### Selected passage
* * *

Image: Organovo, Inc.First there were inkjet printers, then 3-D printers for rapid prototyping. Now comes a 3-D printer for creating living tissue. Organovo, a biomedical startup in San Diego, in partnership with Invetech of Melbourne, Australia, has created a 3-D "bio-printer" capable of building human blood vessels, organs, and more.

Based on technology developed by Professor Gabor Forgacs of the University of Missouri, the device fits inside a standard biosafety cabinet. A computerized controller guides the print head as it deposits droplets of living tissue, using a second print head to deposit a hydrogel for support and nutrients. The cells then self-assemble. A blood vessel five centimeters long can be created in about one hour.

Any cell type can be used. The technology could potentially create replacements for lost or damaged skin, bones, cartilage, muscles, corneas, teeth, and more, and might even replace the risky and expensive process of organ transplants.

* * *

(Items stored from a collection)
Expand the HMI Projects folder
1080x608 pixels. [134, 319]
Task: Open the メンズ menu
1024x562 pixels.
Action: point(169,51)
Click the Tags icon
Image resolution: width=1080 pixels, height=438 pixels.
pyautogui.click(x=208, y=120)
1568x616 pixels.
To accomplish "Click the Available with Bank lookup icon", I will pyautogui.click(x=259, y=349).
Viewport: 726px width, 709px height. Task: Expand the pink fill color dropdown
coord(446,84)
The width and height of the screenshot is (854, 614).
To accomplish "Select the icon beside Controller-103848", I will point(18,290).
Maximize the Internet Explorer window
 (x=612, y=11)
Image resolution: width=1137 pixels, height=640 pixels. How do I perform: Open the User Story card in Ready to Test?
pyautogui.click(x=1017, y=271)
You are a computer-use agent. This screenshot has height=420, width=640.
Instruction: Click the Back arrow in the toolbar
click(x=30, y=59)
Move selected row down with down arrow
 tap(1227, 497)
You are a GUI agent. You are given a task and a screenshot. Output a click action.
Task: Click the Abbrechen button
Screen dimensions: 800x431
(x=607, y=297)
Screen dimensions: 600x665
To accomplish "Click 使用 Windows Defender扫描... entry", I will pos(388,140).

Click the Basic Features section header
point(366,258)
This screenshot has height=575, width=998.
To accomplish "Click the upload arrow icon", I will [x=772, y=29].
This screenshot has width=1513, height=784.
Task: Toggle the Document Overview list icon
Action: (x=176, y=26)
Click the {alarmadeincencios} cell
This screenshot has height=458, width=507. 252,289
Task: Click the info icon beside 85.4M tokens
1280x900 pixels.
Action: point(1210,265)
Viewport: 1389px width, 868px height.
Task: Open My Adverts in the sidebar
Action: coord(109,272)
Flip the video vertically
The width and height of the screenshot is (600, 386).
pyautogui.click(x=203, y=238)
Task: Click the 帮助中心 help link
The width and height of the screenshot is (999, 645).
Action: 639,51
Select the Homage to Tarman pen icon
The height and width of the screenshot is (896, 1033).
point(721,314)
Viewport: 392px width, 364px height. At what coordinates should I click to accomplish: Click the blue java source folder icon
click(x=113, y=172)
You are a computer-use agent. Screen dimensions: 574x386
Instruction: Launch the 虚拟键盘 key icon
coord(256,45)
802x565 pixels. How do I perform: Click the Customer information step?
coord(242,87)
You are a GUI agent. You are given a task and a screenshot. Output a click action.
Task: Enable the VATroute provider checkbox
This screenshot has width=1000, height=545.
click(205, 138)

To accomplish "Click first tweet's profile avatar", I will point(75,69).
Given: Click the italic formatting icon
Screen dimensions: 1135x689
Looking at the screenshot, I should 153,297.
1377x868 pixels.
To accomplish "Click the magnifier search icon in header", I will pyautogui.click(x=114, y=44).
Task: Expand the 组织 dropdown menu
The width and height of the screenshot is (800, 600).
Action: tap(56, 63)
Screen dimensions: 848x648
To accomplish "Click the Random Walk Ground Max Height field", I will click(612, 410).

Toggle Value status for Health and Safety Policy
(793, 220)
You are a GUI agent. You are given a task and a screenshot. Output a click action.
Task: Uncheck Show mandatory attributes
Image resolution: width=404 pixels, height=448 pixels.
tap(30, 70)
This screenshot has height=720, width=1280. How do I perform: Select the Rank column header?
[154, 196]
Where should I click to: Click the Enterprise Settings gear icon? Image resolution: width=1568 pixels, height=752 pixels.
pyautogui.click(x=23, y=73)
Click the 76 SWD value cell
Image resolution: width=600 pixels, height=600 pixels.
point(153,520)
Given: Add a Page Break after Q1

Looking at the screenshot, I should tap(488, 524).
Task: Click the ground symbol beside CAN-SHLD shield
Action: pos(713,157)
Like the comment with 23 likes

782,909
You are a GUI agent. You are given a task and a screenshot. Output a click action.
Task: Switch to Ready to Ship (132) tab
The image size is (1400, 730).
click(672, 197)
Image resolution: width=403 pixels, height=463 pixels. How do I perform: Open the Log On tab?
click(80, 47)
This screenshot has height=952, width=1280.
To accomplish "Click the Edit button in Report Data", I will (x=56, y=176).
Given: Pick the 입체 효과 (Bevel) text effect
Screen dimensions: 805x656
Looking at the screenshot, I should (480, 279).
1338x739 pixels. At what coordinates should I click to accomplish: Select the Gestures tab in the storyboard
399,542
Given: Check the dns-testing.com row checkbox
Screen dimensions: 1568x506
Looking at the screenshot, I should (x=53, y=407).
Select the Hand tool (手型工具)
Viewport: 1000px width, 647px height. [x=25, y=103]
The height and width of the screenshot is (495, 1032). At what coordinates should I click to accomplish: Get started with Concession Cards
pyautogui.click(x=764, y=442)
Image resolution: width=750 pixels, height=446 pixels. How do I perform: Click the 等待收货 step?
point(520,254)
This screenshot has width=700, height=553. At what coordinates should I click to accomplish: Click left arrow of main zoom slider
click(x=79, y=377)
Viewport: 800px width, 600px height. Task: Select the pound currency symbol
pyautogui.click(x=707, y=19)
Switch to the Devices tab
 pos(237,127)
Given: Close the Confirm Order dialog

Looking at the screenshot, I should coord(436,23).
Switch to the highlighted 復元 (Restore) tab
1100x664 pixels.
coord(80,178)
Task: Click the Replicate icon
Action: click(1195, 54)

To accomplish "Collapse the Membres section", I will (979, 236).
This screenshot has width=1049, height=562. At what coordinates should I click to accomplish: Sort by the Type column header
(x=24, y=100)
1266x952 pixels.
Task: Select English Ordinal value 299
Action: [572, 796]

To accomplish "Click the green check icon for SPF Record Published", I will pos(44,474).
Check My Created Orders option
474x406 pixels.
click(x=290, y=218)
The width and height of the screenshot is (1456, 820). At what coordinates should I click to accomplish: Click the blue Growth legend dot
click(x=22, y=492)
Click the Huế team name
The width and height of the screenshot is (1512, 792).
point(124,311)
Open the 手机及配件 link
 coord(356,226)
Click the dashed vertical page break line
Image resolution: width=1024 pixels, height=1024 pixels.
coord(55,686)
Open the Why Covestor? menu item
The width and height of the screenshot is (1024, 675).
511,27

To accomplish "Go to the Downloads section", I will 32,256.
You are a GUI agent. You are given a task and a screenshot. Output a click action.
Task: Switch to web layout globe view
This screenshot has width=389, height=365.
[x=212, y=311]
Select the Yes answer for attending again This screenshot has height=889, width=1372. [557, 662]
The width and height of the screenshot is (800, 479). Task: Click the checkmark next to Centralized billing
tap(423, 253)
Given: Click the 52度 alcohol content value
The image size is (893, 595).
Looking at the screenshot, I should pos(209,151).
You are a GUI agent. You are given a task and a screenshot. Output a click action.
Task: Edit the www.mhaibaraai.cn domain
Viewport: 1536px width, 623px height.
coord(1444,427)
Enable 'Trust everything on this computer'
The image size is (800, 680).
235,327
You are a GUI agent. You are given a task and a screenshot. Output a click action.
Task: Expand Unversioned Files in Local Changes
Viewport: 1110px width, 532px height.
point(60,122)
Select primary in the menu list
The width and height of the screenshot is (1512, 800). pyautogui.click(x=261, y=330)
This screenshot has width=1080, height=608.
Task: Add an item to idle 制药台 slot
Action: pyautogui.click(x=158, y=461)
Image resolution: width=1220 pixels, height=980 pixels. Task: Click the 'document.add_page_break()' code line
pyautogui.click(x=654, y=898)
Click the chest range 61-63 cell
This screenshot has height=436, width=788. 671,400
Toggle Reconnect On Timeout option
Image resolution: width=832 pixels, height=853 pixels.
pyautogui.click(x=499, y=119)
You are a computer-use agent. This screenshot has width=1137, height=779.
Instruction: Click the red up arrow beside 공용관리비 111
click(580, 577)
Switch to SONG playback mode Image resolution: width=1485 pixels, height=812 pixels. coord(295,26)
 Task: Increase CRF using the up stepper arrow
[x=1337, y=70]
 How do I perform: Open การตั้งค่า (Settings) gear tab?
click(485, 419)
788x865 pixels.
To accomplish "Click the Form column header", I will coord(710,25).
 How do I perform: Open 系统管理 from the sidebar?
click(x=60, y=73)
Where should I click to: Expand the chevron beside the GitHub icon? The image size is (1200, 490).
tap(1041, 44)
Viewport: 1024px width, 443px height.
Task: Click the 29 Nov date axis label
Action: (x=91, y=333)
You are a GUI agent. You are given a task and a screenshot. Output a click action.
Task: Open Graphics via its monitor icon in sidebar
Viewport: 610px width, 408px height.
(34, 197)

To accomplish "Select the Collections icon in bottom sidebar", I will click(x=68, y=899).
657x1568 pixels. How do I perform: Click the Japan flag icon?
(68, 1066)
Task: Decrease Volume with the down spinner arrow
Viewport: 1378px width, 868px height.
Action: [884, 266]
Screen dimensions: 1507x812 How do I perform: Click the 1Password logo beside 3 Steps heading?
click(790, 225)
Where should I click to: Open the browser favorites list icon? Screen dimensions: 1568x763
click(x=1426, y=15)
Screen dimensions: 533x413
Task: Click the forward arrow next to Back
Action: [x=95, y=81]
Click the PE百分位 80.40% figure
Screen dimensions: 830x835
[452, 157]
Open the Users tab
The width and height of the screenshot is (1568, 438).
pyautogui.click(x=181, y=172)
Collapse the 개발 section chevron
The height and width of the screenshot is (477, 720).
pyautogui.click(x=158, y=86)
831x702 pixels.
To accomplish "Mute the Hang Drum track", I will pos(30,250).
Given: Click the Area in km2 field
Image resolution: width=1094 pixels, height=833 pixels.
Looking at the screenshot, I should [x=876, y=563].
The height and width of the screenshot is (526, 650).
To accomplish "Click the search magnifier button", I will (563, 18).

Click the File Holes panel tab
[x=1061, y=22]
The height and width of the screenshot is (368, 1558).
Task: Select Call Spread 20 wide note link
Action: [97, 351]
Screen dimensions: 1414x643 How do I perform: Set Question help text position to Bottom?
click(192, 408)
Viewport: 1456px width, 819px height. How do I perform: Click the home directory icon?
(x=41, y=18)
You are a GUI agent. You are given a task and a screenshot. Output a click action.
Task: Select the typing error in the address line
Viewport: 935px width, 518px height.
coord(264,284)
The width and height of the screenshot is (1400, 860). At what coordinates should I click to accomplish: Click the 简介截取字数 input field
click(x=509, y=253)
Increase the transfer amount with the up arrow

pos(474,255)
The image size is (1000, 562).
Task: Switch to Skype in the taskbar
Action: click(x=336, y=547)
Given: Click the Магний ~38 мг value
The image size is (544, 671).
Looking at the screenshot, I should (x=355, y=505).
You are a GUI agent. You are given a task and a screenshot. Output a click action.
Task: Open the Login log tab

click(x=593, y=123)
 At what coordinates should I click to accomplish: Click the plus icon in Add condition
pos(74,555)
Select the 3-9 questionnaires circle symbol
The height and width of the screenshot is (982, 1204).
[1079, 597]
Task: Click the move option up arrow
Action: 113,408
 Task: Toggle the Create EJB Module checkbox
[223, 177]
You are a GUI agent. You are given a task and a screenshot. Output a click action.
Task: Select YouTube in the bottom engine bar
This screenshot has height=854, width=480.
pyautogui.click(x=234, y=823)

* * *

### Action item A
In the text on the 3-D bio-printer, how long does it take to create a blood vessel five centimeters long?
### Action item B
Set down word for word the part of the bio-printer text from "Image: Organovo, Inc.First" to "about one hour.".

### Expected answer A
About one hour.

### Expected answer B
Image: Organovo, Inc.First there were inkjet printers, then 3-D printers for rapid prototyping. Now comes a 3-D printer for creating living tissue. Organovo, a biomedical startup in San Diego, in partnership with Invetech of Melbourne, Australia, has created a 3-D "bio-printer" capable of building human blood vessels, organs, and more.

Based on technology developed by Professor Gabor Forgacs of the University of Missouri, the device fits inside a standard biosafety cabinet. A computerized controller guides the print head as it deposits droplets of living tissue, using a second print head to deposit a hydrogel for support and nutrients. The cells then self-assemble. A blood vessel five centimeters long can be created in about one hour.